Speed limits didn’t make any difference at all to Jim Clark who was one of Britain’s greatest Formula One racing stars and in 1965 he won both the Formula One championship and the Indianoplois 500.  He was regarded as the greatest driver of his time and won twenty-five of his seventy-three grand prix starts but sadly died prematurely in an accident at Hockenheim in Germany in 1968 when his car left the track and crashed into trees.  This was a time when motorsport was a lot more dangerous and the life expectancy of a driver was a great deal less than it is today.

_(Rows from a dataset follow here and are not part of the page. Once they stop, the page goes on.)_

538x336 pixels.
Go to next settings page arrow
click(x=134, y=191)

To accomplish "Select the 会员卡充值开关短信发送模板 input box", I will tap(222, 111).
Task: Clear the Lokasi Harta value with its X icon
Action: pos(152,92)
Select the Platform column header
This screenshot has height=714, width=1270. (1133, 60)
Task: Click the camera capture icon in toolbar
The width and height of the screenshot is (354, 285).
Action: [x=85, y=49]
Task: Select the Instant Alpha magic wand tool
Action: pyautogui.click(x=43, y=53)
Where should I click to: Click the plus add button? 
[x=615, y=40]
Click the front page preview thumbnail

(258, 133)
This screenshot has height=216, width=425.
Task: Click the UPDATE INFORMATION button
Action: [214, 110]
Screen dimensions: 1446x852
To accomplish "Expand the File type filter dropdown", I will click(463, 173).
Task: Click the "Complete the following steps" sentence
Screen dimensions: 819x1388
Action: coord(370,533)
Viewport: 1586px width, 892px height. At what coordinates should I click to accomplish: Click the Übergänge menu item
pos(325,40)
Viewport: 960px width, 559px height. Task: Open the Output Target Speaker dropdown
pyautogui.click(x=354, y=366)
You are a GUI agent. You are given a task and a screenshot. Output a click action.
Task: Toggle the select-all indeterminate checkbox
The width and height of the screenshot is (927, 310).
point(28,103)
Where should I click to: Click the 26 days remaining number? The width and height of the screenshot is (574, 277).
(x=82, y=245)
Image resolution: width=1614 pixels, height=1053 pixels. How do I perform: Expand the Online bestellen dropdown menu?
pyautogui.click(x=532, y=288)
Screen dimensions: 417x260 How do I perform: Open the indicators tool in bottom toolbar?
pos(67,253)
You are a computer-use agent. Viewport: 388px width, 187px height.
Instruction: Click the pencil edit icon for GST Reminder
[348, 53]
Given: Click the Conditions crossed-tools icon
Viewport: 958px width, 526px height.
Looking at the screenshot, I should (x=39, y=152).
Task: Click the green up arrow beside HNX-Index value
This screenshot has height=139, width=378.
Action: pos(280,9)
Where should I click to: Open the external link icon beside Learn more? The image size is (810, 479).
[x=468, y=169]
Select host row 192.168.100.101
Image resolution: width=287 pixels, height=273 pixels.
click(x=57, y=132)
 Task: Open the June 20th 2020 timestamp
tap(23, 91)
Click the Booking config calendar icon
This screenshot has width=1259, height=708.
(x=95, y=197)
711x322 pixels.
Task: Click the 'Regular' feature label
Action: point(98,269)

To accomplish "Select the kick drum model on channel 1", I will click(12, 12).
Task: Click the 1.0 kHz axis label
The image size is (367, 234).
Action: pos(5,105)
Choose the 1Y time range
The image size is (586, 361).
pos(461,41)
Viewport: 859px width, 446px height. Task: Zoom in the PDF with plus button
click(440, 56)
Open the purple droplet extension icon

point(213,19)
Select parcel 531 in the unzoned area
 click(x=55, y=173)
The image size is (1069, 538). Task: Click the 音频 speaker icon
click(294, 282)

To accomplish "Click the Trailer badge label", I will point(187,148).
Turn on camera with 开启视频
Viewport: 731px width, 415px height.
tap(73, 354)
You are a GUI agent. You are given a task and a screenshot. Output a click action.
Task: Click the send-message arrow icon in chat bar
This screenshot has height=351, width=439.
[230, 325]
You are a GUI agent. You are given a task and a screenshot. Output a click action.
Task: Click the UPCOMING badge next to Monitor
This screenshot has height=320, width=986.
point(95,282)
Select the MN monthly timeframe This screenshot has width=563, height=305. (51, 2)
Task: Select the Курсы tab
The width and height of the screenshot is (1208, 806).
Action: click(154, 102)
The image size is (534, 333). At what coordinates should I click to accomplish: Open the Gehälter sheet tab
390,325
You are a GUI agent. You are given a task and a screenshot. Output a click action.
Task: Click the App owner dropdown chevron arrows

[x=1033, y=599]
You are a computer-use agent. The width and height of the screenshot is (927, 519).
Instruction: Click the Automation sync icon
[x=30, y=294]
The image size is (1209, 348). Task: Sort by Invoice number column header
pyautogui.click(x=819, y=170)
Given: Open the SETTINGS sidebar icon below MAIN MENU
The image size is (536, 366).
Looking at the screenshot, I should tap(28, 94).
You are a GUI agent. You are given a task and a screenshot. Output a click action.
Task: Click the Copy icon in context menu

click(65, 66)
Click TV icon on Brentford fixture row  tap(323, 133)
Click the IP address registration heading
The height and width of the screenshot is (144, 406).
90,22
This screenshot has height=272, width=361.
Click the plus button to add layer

A significant event of 1965 was the banning of cigarette advertising on television.  I am thankful for that because at eleven years old I was at my most impressionable and I am quite convinced that I might otherwise have been seduced by the macho image that cigarette advertisements used to lure teenagers into tobacco dependency.

It was about this time that I enjoyed, or perhaps more correctly endured, my first cigarette.  My friend David Newman had slipped some woodbines from his dad’s half empty packet and we went into the fields behind his house for a smoke.  David’s dad, Harry, wouldn’t have noticed a few fags going missing because he used to smoke about sixty a day and that certainly helped towards a premature death.

Woodbines were untipped and maximum strength and we lit up and I can clearly remember trying to adopt an adult demeanour and puffing away but without inhaling until an unfortunate combination of sucking in and speaking at the same time involuntarily drew the foul vapour into my lungs, filled my brain with noxious gasses and made me giddy and unsteady.  I literally fell over as though someone had punched me in the head, turned an unpleasant shade of green and was violently sick, much to the amusement of my pals.

I tried cigarette smoking a few more times after that, as we all did, but I have never forgotten that thoroughly unpleasant experience and gladly never became a real cigarette smoker at any time ever after that.  In 1968 Lotus started advertising tobacco on their Formula One racing cars.  That didn’t do Jim Clark any good did it!

1965 was a mixed year for me when it came to passing exams.  As predicted I failed my eleven-plus in Spring and was sent to secondary school in September in the bottom grade at Dunsmore (or Duncemore in my case) but to compensate for that I did get my Leaping Wolf certificate in the Wolf Cubs and passed my Elementary Test for swimming a whole length of the swimming baths and that was quite something let me tell you, the certificate was signed by the examiner, Mrs Dick, who was a fearsome creature, Councillor Pattinson, the Chairman of the Baths Committee and Jim Duffy, the Town Clerk no less!  Who needed the eleven-plus? Not Me!